SET PROBLEM: Convert the portion of the entries that opens with their first line and closes with the line containing "(x=1051, y=66)" into a numbered list, leaving out any blank lines.

RECORDS TO USE:

# # # #

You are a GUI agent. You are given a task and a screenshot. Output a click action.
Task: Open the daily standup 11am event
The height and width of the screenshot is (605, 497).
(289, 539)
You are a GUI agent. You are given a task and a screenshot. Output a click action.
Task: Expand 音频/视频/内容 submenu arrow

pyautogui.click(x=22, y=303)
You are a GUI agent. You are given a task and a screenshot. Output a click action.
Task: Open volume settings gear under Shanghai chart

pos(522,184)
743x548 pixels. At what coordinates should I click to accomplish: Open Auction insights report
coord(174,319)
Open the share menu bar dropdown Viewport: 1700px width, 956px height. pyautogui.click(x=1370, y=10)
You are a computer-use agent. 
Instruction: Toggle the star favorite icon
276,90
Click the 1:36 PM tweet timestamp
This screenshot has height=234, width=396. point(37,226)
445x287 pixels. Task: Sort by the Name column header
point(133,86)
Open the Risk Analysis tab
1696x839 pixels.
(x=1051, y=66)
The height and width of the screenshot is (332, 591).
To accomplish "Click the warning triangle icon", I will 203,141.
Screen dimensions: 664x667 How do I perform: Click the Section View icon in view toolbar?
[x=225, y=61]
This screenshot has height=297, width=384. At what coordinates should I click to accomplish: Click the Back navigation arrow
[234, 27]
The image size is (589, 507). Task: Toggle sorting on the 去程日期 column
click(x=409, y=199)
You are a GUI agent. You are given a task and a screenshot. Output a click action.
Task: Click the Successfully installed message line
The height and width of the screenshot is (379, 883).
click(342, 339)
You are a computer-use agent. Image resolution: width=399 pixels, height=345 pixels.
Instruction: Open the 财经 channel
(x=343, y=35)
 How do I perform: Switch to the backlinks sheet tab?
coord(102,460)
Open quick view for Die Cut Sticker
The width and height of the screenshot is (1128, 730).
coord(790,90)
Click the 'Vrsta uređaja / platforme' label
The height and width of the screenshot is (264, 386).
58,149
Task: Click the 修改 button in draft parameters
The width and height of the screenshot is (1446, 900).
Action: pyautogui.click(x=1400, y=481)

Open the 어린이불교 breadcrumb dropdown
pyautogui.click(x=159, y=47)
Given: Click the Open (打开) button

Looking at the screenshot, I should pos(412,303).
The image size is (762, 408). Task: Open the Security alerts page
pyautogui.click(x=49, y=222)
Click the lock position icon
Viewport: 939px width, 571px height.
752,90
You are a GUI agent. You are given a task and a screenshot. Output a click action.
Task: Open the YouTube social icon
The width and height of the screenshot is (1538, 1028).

# # # #

RIGHT ANSWER:
1. You are a GUI agent. You are given a task and a screenshot. Output a click action.
2. Task: Open the daily standup 11am event
3. The height and width of the screenshot is (605, 497).
4. (289, 539)
5. You are a GUI agent. You are given a task and a screenshot. Output a click action.
6. Task: Expand 音频/视频/内容 submenu arrow
7. pyautogui.click(x=22, y=303)
8. You are a GUI agent. You are given a task and a screenshot. Output a click action.
9. Task: Open volume settings gear under Shanghai chart
10. pos(522,184)
11. 743x548 pixels. At what coordinates should I click to accomplish: Open Auction insights report
12. coord(174,319)
13. Open the share menu bar dropdown Viewport: 1700px width, 956px height. pyautogui.click(x=1370, y=10)
14. You are a computer-use agent. 
15. Instruction: Toggle the star favorite icon
16. 276,90
17. Click the 1:36 PM tweet timestamp
18. This screenshot has height=234, width=396. point(37,226)
19. 445x287 pixels. Task: Sort by the Name column header
20. point(133,86)
21. Open the Risk Analysis tab
22. 1696x839 pixels.
23. (x=1051, y=66)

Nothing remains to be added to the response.